The folder src/exploration contains scripts for exploring data used in the 3D-Vac project's experiments.

  • data_metafeatures_exploration.ipynb: general exploration of the data used in the experiments (~100000 data points) from the point of view of targets, peptides' length, alleles, and clusters distribution.
  • data_overview.ipynb: for plotting piecharts of the binders/non-binders for pMHC-I and pMHC-II data (from MHCflurry 2.0 and NetMHCIIpan 4.0, respectively).
  • DeepRank2 folder
    • exp_visualization.ipynb: notebook for exploring and plotting deeprank2 GNNs/CNNs' results (e.g., loss vs epochs, AUC, MCC), for a single experiment.

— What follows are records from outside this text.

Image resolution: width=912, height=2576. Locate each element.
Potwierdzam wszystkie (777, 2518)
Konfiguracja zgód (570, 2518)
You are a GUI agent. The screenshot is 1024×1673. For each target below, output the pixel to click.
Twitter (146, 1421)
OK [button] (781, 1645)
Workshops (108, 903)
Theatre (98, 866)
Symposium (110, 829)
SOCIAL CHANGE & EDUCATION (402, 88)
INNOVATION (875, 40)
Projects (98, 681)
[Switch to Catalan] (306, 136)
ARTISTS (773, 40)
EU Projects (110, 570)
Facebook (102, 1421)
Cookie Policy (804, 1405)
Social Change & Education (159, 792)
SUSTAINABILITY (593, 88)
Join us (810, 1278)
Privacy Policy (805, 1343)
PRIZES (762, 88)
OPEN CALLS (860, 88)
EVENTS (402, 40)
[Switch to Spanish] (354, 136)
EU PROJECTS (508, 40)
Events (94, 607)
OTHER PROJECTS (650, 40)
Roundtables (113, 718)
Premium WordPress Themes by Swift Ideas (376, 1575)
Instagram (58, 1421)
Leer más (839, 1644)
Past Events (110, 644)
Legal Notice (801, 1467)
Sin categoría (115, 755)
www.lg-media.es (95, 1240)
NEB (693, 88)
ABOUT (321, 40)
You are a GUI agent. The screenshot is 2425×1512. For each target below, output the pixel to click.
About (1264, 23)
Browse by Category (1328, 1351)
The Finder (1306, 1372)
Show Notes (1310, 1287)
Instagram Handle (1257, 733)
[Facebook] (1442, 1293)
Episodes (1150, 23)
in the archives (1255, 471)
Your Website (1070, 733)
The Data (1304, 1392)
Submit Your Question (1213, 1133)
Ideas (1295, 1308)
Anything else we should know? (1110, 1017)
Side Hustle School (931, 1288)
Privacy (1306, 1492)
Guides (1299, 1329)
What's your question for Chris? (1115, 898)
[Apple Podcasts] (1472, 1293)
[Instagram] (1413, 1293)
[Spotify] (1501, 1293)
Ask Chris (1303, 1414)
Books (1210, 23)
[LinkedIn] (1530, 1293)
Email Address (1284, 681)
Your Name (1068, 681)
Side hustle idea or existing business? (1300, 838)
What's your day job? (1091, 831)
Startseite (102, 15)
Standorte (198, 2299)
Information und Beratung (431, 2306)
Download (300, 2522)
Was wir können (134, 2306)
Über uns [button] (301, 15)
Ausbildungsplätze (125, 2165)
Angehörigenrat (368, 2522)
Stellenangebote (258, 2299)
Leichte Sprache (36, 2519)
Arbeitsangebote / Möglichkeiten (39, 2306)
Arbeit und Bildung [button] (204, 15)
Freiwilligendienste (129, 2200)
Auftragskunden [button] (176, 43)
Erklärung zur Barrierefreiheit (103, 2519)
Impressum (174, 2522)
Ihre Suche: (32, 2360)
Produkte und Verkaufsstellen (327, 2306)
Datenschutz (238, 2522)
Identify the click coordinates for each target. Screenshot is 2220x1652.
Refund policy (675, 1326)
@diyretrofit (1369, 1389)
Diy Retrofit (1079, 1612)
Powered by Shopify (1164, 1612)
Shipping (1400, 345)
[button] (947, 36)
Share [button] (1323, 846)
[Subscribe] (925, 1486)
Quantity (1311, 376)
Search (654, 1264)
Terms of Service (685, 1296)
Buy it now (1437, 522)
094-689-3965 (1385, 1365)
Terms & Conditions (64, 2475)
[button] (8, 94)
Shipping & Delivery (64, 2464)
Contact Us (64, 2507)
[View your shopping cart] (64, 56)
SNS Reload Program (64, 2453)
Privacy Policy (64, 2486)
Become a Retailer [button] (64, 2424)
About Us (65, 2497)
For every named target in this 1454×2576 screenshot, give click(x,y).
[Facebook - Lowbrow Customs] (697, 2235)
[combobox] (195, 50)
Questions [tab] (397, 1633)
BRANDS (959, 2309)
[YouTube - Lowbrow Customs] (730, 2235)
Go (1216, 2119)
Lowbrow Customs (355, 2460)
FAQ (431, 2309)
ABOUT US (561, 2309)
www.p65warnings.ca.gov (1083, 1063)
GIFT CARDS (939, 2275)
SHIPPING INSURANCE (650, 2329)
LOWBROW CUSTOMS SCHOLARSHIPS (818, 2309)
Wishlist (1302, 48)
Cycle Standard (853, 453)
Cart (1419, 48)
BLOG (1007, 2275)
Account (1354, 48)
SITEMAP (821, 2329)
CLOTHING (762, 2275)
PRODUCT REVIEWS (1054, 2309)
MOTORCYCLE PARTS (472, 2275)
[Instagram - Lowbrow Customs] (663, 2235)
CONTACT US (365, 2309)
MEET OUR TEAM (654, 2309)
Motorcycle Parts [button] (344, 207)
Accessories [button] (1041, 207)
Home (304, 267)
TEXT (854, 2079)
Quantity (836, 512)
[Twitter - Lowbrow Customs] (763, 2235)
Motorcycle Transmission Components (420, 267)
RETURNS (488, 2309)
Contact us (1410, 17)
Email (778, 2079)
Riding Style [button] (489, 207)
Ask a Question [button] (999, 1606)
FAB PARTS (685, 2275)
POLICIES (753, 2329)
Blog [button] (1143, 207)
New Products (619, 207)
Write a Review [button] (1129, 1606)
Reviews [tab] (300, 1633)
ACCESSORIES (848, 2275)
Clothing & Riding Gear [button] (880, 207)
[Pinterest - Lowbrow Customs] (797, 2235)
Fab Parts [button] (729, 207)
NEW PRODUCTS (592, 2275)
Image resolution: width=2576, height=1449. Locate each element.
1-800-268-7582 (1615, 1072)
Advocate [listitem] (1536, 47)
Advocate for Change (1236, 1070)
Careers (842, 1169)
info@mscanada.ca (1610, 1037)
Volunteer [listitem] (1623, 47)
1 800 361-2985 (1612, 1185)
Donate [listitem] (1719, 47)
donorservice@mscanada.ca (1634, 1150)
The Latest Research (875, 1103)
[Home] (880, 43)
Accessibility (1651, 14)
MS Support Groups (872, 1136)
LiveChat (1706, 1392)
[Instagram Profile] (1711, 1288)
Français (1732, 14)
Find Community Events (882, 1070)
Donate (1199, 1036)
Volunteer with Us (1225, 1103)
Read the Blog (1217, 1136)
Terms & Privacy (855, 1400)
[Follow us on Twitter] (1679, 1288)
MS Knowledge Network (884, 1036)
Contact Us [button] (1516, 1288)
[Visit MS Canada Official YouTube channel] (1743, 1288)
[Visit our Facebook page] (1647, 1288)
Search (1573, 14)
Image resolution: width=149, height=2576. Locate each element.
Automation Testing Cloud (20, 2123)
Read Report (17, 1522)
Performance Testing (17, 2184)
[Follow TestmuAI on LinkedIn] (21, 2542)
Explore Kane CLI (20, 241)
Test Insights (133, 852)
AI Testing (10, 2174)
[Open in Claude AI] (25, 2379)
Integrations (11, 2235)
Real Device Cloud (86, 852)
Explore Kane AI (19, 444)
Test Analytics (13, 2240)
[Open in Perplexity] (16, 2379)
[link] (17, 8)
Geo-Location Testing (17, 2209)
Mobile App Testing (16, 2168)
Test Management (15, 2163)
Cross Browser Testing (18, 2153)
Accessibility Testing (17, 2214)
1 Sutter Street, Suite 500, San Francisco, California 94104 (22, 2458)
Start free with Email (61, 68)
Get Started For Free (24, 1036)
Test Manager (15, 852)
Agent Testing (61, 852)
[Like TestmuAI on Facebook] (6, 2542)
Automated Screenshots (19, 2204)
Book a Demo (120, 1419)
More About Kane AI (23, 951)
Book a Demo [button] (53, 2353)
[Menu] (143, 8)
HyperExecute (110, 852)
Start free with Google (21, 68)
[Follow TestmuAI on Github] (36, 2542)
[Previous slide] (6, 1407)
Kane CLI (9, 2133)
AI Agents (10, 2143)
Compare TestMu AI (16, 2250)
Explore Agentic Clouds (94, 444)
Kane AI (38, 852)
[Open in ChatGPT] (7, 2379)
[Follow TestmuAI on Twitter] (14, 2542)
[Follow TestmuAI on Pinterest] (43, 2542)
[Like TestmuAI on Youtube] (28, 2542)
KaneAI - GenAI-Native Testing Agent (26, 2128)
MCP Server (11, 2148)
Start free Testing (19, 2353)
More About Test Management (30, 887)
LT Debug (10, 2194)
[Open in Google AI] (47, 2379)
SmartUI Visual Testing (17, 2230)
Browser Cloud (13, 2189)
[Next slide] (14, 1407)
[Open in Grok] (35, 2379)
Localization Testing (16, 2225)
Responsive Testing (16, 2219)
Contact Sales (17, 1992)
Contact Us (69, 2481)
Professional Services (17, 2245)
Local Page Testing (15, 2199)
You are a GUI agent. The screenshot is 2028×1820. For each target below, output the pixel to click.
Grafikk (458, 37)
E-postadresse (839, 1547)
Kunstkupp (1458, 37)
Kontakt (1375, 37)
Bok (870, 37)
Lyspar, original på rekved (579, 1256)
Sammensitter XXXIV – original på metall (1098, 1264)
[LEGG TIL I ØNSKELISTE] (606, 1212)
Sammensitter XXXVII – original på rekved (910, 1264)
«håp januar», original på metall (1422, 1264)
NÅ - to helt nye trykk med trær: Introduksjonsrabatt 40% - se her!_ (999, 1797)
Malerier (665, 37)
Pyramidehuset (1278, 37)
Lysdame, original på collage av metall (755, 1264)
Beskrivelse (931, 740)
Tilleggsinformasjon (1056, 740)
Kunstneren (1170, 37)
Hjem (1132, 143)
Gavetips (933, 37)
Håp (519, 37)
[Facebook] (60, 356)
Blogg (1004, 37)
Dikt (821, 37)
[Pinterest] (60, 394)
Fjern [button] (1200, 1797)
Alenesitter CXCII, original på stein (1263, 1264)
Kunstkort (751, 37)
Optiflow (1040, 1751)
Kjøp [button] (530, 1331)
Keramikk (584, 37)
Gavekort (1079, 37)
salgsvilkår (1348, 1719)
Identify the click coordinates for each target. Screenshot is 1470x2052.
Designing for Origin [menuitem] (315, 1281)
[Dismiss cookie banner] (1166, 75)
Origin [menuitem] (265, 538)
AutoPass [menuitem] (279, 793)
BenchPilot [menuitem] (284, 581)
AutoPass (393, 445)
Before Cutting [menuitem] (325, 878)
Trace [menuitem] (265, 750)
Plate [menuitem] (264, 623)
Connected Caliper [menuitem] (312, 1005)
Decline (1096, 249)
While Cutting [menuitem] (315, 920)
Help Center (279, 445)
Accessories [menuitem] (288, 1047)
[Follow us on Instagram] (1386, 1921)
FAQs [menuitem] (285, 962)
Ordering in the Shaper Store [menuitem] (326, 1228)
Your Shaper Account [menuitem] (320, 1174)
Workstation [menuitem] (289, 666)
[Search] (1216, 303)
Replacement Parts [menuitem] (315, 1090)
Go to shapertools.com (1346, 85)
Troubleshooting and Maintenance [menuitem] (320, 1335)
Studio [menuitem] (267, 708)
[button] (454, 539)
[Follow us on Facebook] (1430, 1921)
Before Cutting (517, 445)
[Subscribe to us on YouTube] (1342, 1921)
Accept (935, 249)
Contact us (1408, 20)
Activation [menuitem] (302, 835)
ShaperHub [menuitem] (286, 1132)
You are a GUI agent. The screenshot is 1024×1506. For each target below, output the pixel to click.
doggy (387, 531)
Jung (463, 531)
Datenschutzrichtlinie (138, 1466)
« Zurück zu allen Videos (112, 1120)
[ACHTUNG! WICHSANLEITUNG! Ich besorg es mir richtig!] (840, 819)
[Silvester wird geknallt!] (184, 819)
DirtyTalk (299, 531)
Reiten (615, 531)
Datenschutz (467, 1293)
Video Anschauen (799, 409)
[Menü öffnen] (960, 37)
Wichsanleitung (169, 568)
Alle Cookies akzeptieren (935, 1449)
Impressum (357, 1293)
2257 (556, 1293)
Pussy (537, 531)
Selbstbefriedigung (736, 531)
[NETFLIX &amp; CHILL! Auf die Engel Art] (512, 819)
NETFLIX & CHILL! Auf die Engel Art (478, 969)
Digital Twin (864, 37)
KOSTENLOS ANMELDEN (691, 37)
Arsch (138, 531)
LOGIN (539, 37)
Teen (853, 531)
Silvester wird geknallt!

    • exps_comparison.ipynb: notebook for comparing multiple deeprank2 experiments in terms of loss curves and metrics (e.g., AUC).
  • DeepRank folder
    • explore_auc_per_allele.ipynb: notebook for exploring models performance (AUC) per each allele in the allele-clustered test set. Also plots barplots for the paper's Figures 2, 3 and Suppl. Fig. 1.
    • get_output_csv.py: for collecting in a csv the CNN outputs on the test sets for metrics evaluation.
  • deeprank_deeprank2_comparison.ipynb: notebook for comparing deeprank and deeprank2 experiments with sequence-based methods (i.e., re-trained MHCFlurry and MLP).
  • dendrograms.ipynb: for plotting the dendrograms for the paper's Figure 1 (B, C and D), showing the allelele pseudosequence clustering and the train/test separation.
  • get_paper_csvs.ipynb: for collecting the training data, test data and models outputs into csvs for the zenodo data release (TBD).